Copy each line below exactly and leave the pictures out.
(Beginning of PROVIDED MATERIAL)
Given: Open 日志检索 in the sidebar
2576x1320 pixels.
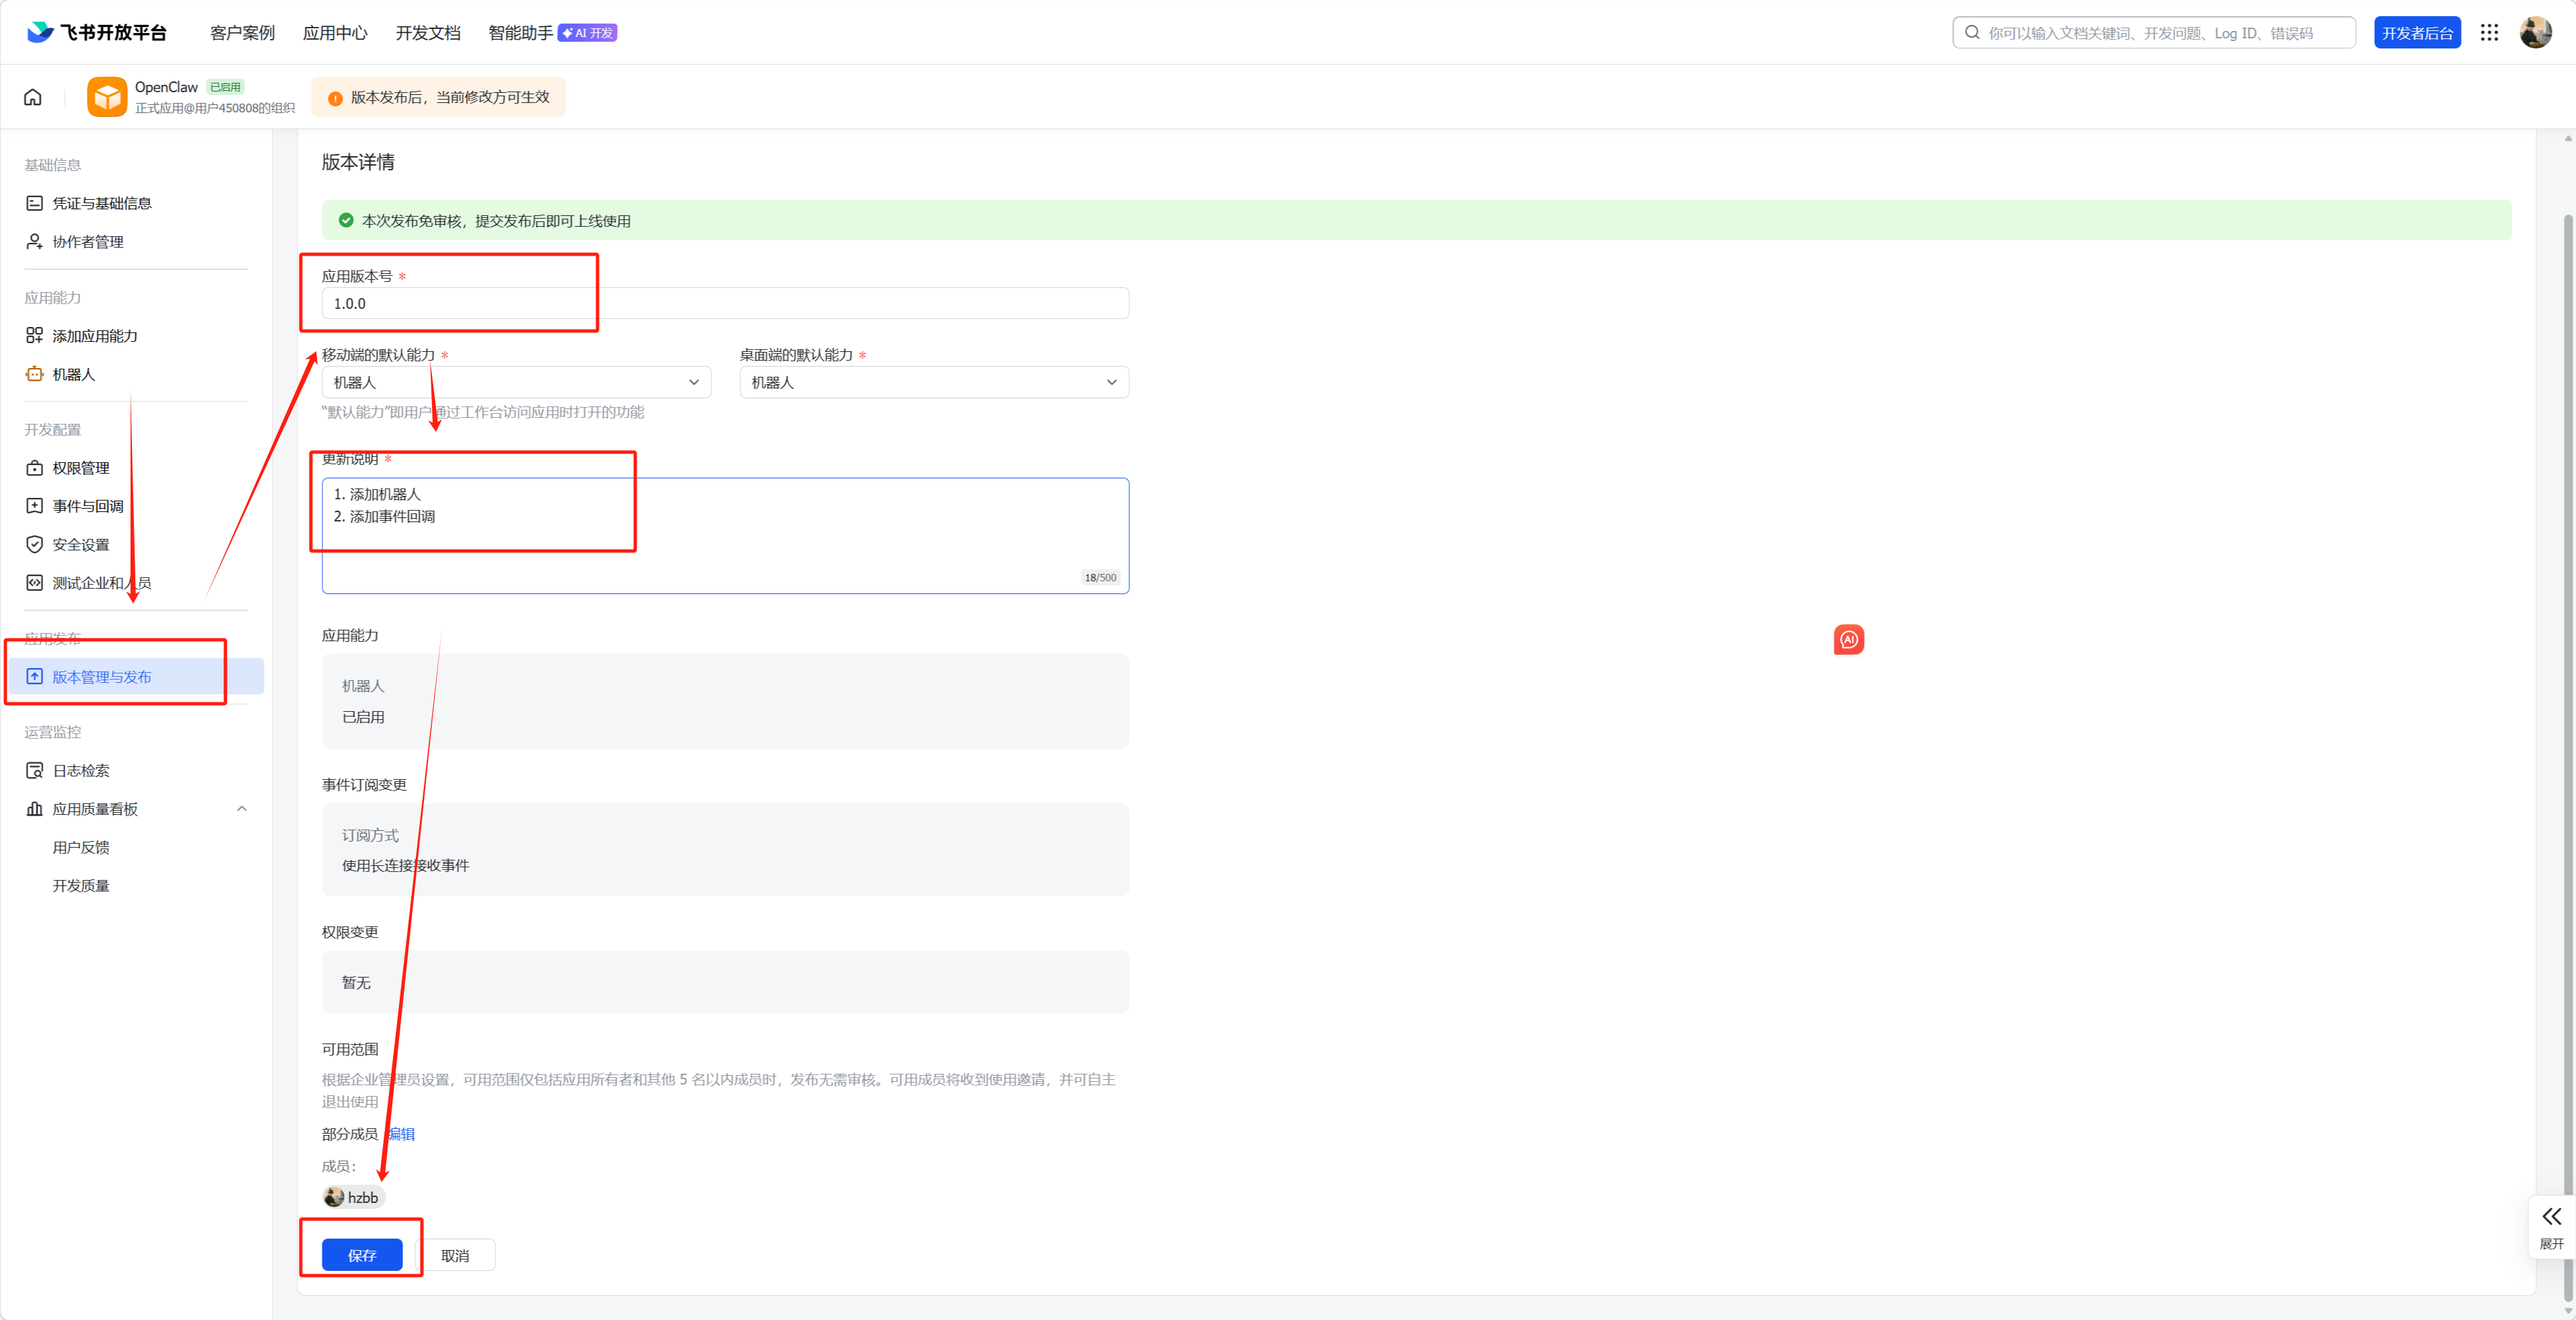Looking at the screenshot, I should point(80,770).
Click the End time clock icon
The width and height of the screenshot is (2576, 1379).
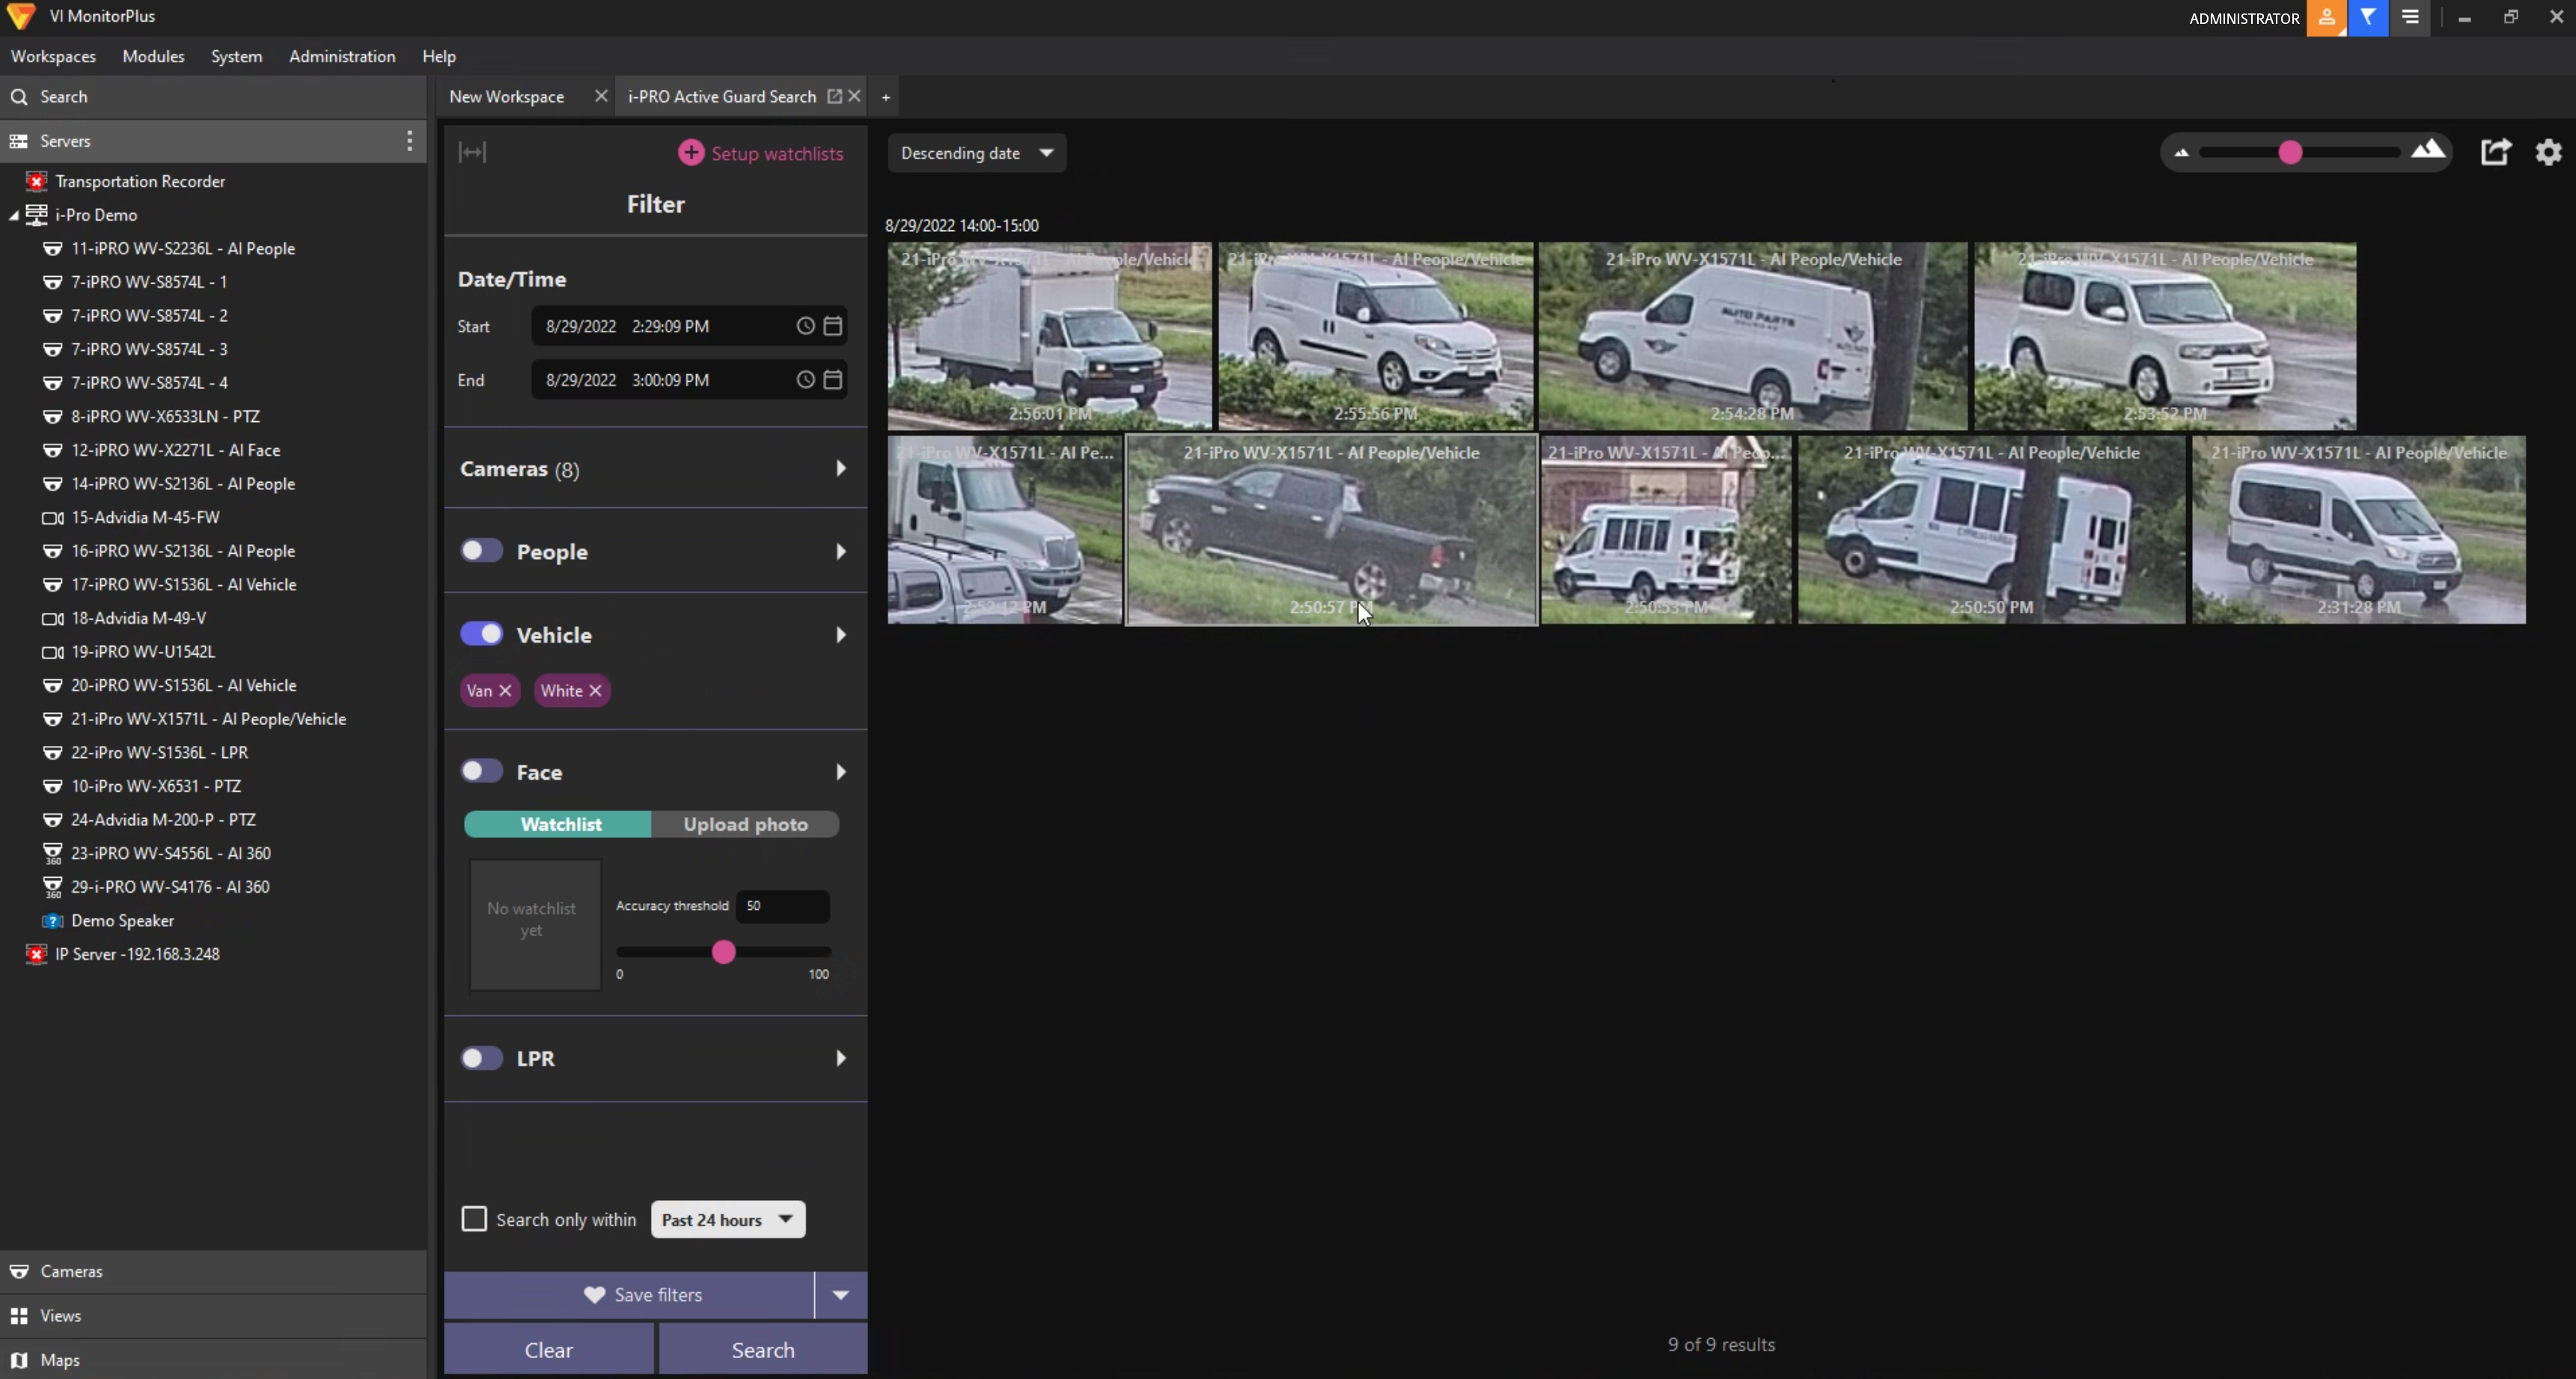click(805, 380)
(End of PROVIDED MATERIAL)
# RESPONSE AREA:
Given: Open 日志检索 in the sidebar
2576x1320 pixels.
Looking at the screenshot, I should point(80,770).
Click the End time clock icon
The width and height of the screenshot is (2576, 1379).
click(805, 380)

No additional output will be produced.